* START DOCUMENT SECTION *
# How do i know if my wireless internet is getting blocked by firewall?



## yztwofiftyf (Aug 13, 2009)

Hello, i have a toshiba laptop, running windows vista. With a windows firewall and IE, so when i open a game, crossfire for example, and then pop open a internet page to check my email or do some school work...my game loses connection, and than everything wont load, down at the bottom right where it should show 2 computers with a planet earth, it shows 1 with a yellow triangle and inside it is an exclamation point. So it says limited access or something and then it will reconnect when i pull up a webpage again after i close everything and wait for a bit. It's really annoying as i have to plug the ethernet cable in straight from the modem to my laptop. And as to the firewall blocking my wireless, do you think it is? And how do i let it through..
The router is a NETGEAR WIRELESS-N 150 ROUTER WNR1000
Thanks

Ok, so i was just surfing the web and my page froze, i had to close it and popped it back up and it stayed white, so i closed it again and had to wait like 15 seconds for google to come up. And i had that yellow triangle again.. so its not just when im running games.... so annoying! :upset:


----------



## yztwofiftyf (Aug 13, 2009)

Does nobody know the answer? =\


----------



## johnwill (Sep 26, 2002)

I can't imagine this being a firewall. With a firewall, you either have a connection or you don't.

Are you sure this isn't wireless interference?


Download and run this Xirrus Wi-Fi Inspector, paste a screen shot of the main screen here.


To post a screen shot of the active window, hold the _*Alt*_ key and press the *PrtScn* key. Open the Windows PAINT application and _*Paste*_ the screen shot. You can then use PAINT to trim to suit, and save it as a JPG format file. To upload it to the forum, open the full reply window and use the _*Manage Attachments*_ button to upload it here.
* END DOCUMENT SECTION *
* START DATA ROWS *
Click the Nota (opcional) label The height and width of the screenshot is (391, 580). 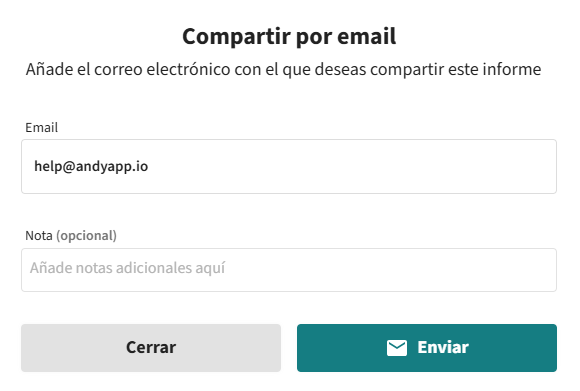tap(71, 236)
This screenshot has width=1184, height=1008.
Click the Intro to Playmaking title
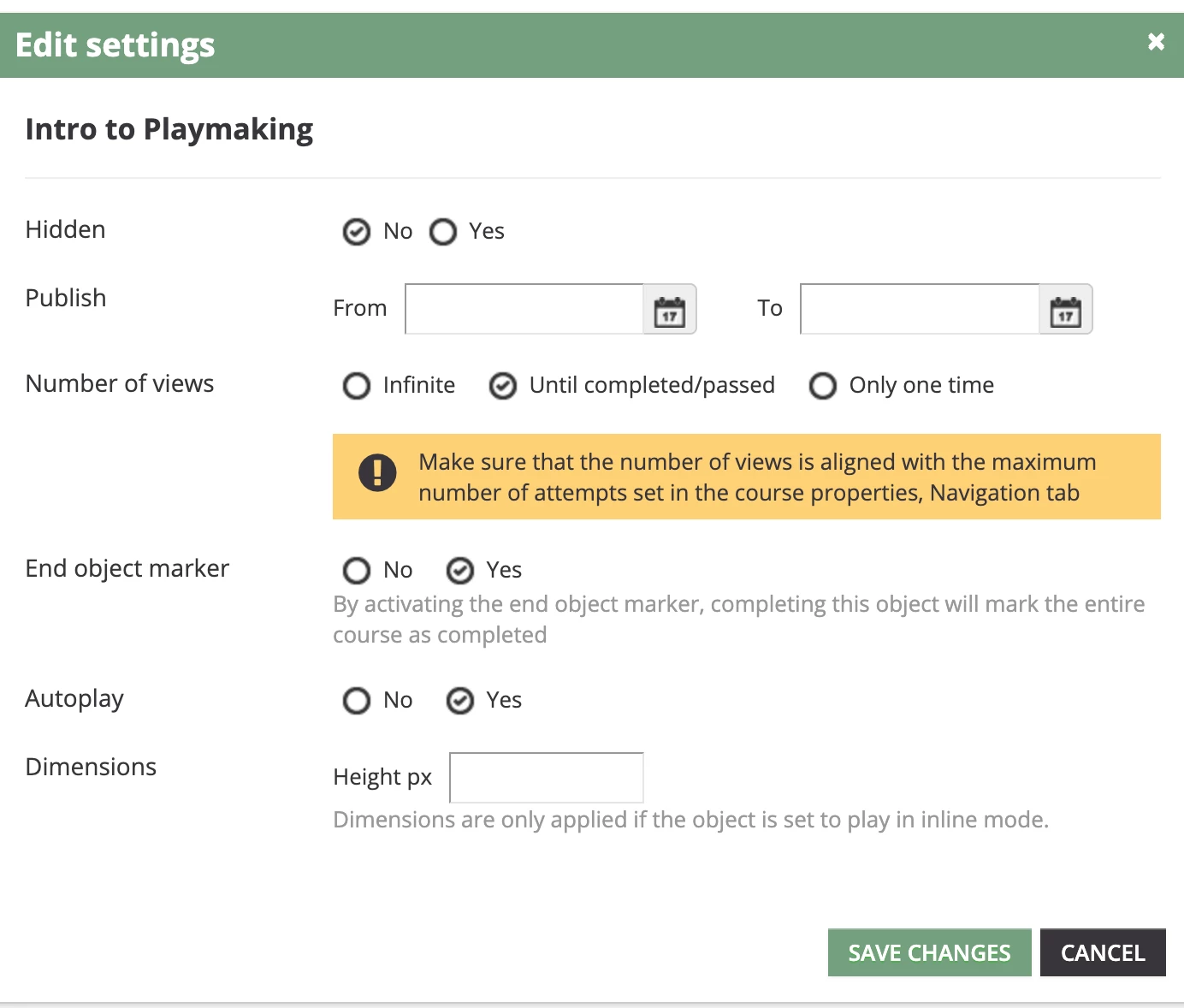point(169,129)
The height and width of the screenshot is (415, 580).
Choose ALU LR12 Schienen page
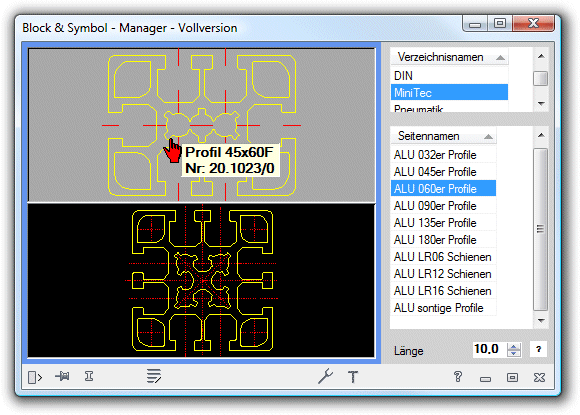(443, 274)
* END DATA ROWS *
● TASK REQUIREMENTS:
[A] In the forum thread about a laptop's wireless connection dropping, which router does the first poster say they use?
[B] Write the next part of the forum thread about the laptop's wireless connection dropping, starting after its last post.
The records have nothing to do with the thread.

● SOLVED PROBLEMS:
[A] A NETGEAR WIRELESS-N 150 ROUTER WNR1000.

[B]
----------



## yztwofiftyf (Aug 13, 2009)

Alright, here it is.


----------



## yztwofiftyf (Aug 13, 2009)

Ok, so now i get limited access when it disconnects, thats what it says. And just a while ago it completely stopped working it told me that it couldnt identify it so i had to restart my computer, man this is really frusterating.


----------



## johnwill (Sep 26, 2002)

Sounds like something running on the computer is affecting the networking.


----------



## yztwofiftyf (Aug 13, 2009)

Well if it matters, i had a similar problem before we got a new router, about a month ago a comcast worker came out and replaced our router with a brand new and completely different one, because the previous one would cut out and just lose connection, forcing us to shut off, and restart the router. That was random, THIS problem does it at random, but a lot more than it use to and you don't have to restart the router, it automatically gets the connection back after 1 minute or 2. But the problem wont go away. As for a program running? It would have to be running on both of our laptops. Because they both do it, and when it's plugged in it doesn't lose connection.
Where do i go from here? Can you help with this problem or not? Do i have to contact comcast and make them come out here and fix it or is it a simple problem that i'm just not getting..


----------



## djaburg (May 15, 2008)

It could actually be a couple of things. In my experience, most intermittent outages as you've described are cause by the home owner using 2.4Ghz cordless phones, a failing router, or a neighbor with a wireless router broadcasting on the same channel. Since you've recently had your router replaced we'll pretend like that's not the case. If you or your neighbors (most apparent in apartments, townhomes, condos, or any other scenario where you have very close proximity) are using 2.4Ghz phones, they can interfere with your wireless as can another wireless router in close proximity. With the phone, if it's yours, you typically can change the channel it's working on. Same thing with wireless routers. You can try changing channels on the router to see if that corrects the issue. It seems that most routers are set to work on channel 6 by default, but they usually will have at least 11 channels. I'd choose something different to see if that helps. The fact that you can stay connected via cable indicates that it's something interfering with the wireless signal.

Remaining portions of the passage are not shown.